El corazón de Penw era bondadoso, y su estancia entre la familia de este la había llevado a quererlos con ternura. La nubia siempre les estaría agradecida y los protegería, como acostumbraba a hacer, aunque ellos lo ignoraran. Su magia había resguardado la casa durante todo aquel tiempo, pero nada podría hacer ante lo que se avecinaba. Su estancia estaba cumplida, y cuando convenció a Penw para que abandonara en su compañía la ciudad del Horizonte de Atón, su corazón se complació en extremo, aunque no supiera lo que el destino les depararía.

Para Sothis, el concepto del destino era muy diferente al de su marido. Ella no sabía de Shai, ni le interesaba conocerlo. Las cosas sucedían con arreglo a leyes que los hombres se empecinaban en no aceptar. Ellos querían manejarlas a su antojo, y esto resultaba imposible, por mucho poder que detentaran.

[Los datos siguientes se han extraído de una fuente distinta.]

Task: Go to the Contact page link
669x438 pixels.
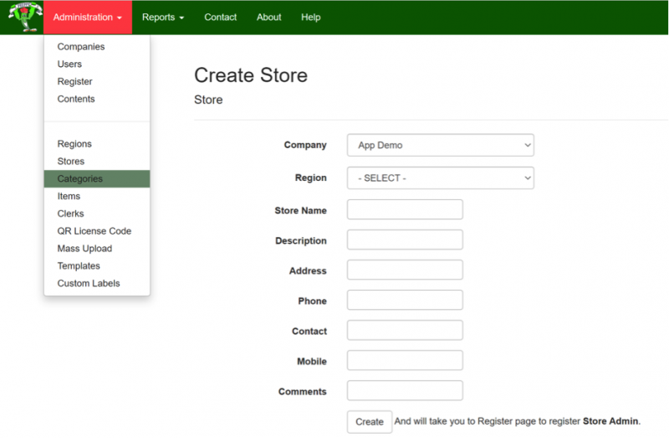Action: pos(220,18)

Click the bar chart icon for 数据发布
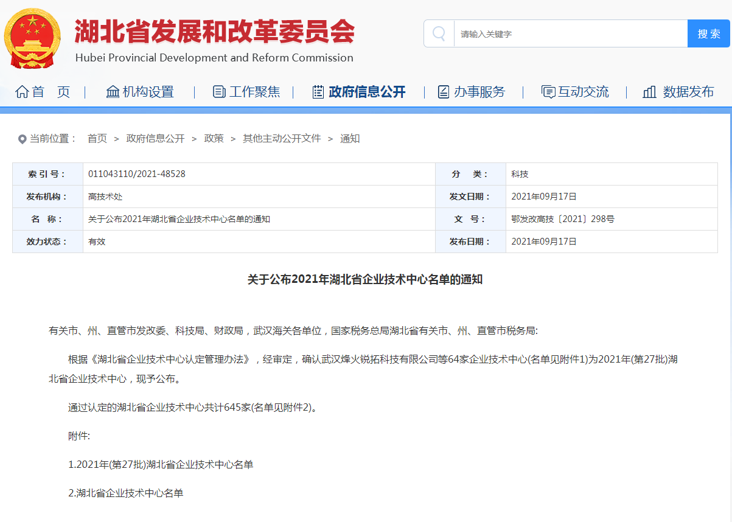(649, 92)
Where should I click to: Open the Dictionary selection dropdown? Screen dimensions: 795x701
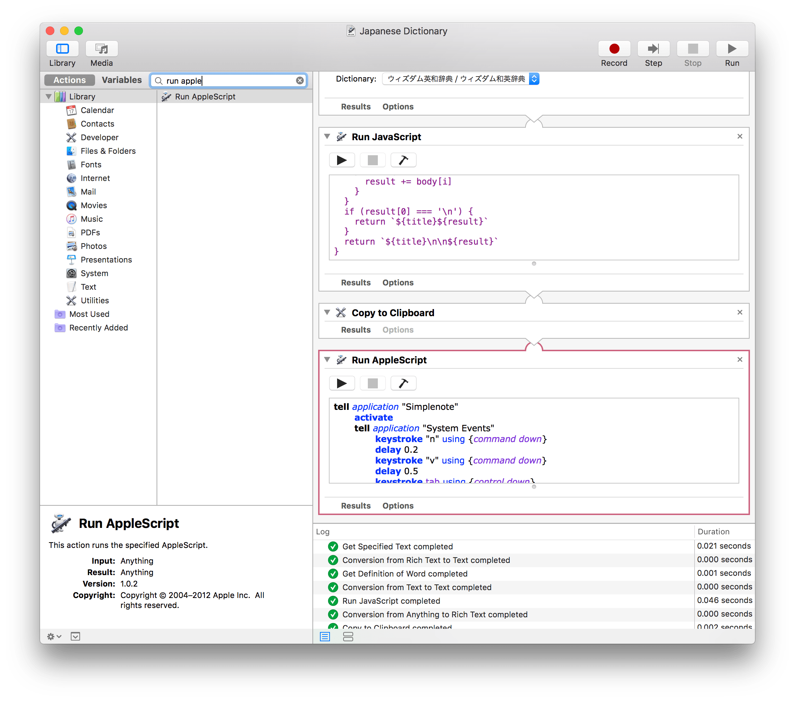pos(535,79)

La vida era una lucha continua en la que el abuso siempre se hallaba presente, de una forma u otra. De nada valía lamentarse. Como ella bien había aprendido desde niña entre las gentes del desierto, la supervivencia era todo cuanto contaba, y por ello los animales se devoraban los unos a los otros, incluido el hombre, que era el peor de todos. No existían caminos que se cruzaran ni elecciones que valieran; las sorpresas se presentaban sin avisar, y solo quedaba vivir en armonía con cuanto nos rodea, y guardar las leyes ancestrales de la naturaleza. La vida era un hermoso regalo, aun en el sufrimiento, y había que aprovecharla sin pedir la intervención de ningún dios. Era preciso dejarla fluir, como el agua del Nilo, y aceptar su corriente. Lo que el río deparara detrás del recodo formaba parte de aquella aventura.

Para Sothis, los sueños de sus propias circunstancias se perdían en los desiertos del lejano Kush. Había sido un viaje proceloso que había terminado por forjar su carácter y proporcionarle su particular punto de vista de cómo eran las cosas. Incluso su hechizo personal lo habían determinado los avatares de la vida. Ahora debía dirigirse hacia el sur, donde se encontraba su marido; en algún lugar este sorteaba los peligros dispuestos para él. Luchaba por su vida, y Sothis imaginó su angustia cuando Neferhor pensara en su familia. En el corazón de su esposo solo había lugar para el anhelo. Ansiaba regresar para recuperar a los suyos mientras peleaba por mantenerse vivo, y ella sabía muy bien lo que aquello significaba.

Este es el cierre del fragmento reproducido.